In this episode, the Duchess meets Lady Inglewood of Hutton-In-The-Forest. In the episode, we learn about Hutton's incredible architecture, Lady Inglewood takes us through her exceptional gardening pedigree, and she also discusses with Emma the serendipitous origins of Hutton's world famous Potfest.
“Living in this house, and getting older yourself, you realise a hundred years isn’t very long. Time is a telescope.” - Lady Inglewood
“To preserve this place for future generations you need to work with the building.” - Lady Inglewood
About the Guest and Stately Home:
Lady Inglewood is the current custodian of Hutton-In-The-Forest with her husband Richard, Lord Inglewood. The couple have three grown up children together. Before becoming custodian of Hutton, Lady Inglewood was also a professional garden photographer for many years working on books for many publishers such as The National Trust.

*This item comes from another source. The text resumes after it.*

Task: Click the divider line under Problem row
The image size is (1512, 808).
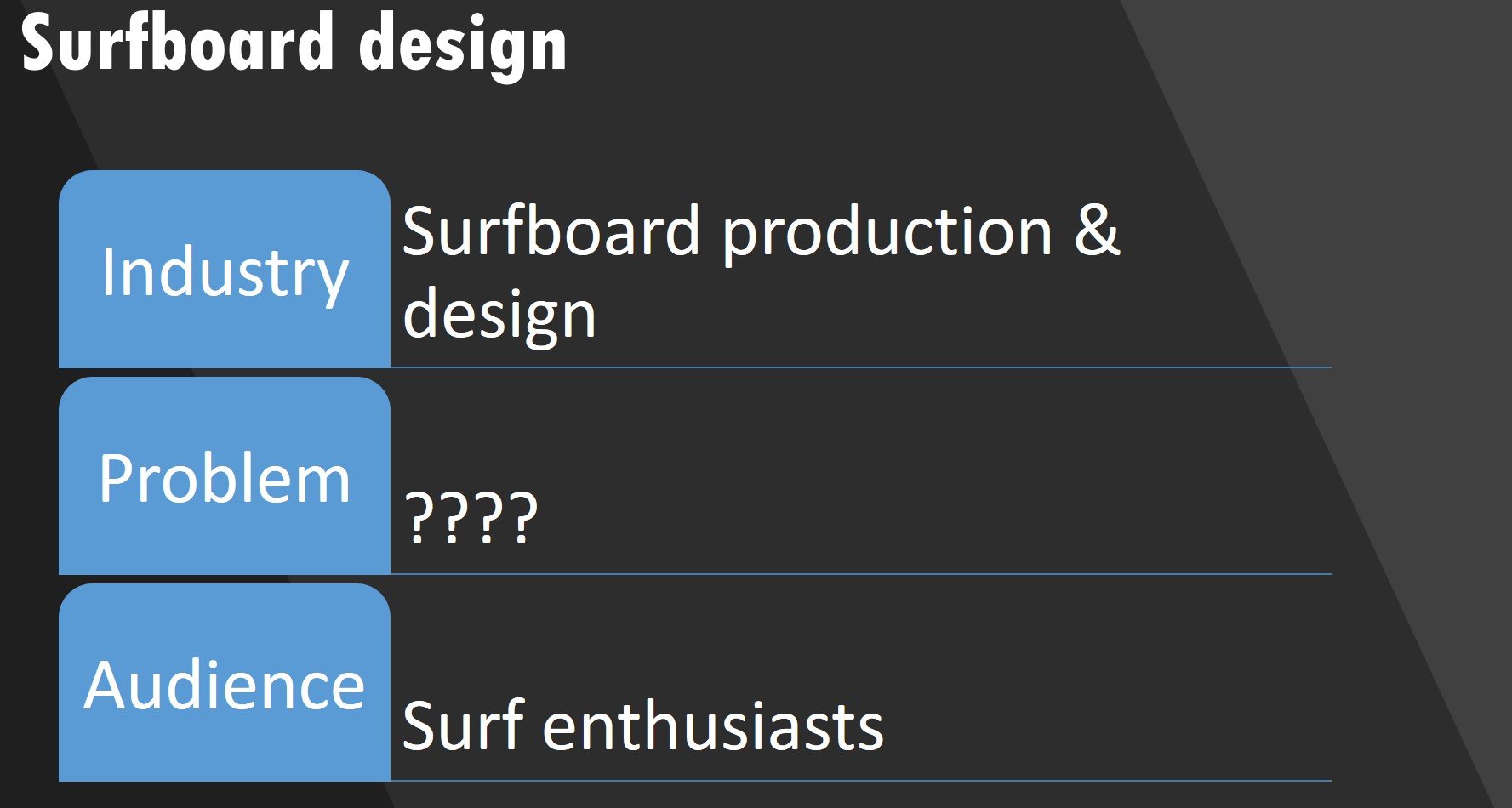Action: click(859, 574)
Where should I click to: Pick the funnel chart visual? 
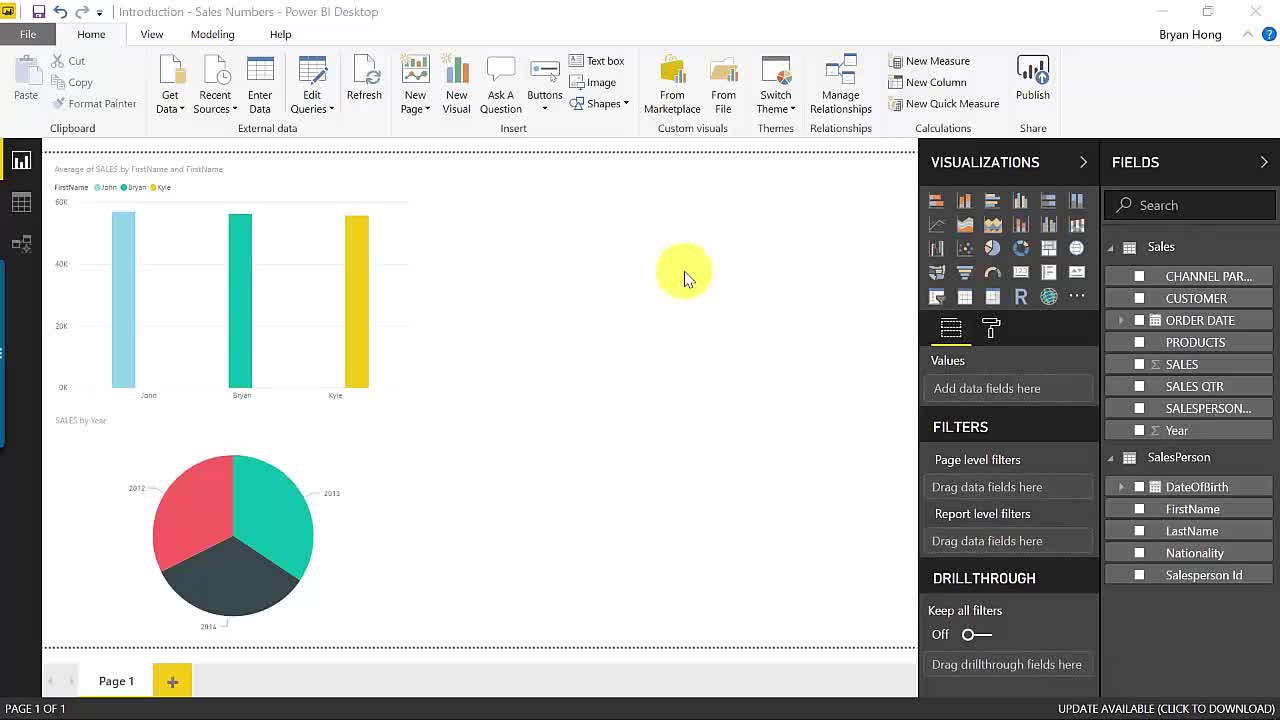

Hutton-in-the-Forest is a Grade I listed castled house. The oldest part of Hutton-in-the-Forest is the Pele Tower, built in c. 1350 when the de Hoton family lived on the estate. It was built to fend off the threat from the Scots to the north. Originally it had a moat, and was added onto by successive generations in the local pink sandstone. This classical, almost rococo renaissance facade was built in the time of Sir George Fletcher 2nd Bart in 1685. The light coloured stonework and the delicate classical features contrast dramatically with the rest of the building. In the 19th century the interiors were redone by famous arts and crafts designer William Morris. According to legend, Hutton-in-the-Forest is the Greene Knight’s Castle in the Arthurian story of Sir Gawain and the Greene Knight. Hutton-In-The-Forest also hosts the world famous arts and crafts fair 'Potfest' and the estate has a highly coveted collection of contemporary ceramics today.
About the Host:
Emma, Duchess of Rutland, grew up far away from the world of the aristocracy. Born Emma Watkins, the Duchess grew up the daughter of a Quaker farmer, in the Welsh countryside. She trained as an opera singer in the Guildhall School of Music, and worked as a successful interior designer before meeting her future husband David Manners, the 11th Duke of Rutland, at a dinner party. Their marriage in 1992 thrust Emma into a new world, which included the responsibility of preserving one of the nation's greatest stately homes: Belvoir Castle. While simultaneously running the day to day operations of the castle, and raising five children, the Duchess became fascinated with the history and importance of the other stately homes of the UK. Join Emma as she embarks on a wonderful journey through time, to learn more about the incredible homes that have defined Great Britain and, most importantly, meet the other extraordinary women who work tirelessly in the background, to preserve their homes history and magic for future generations.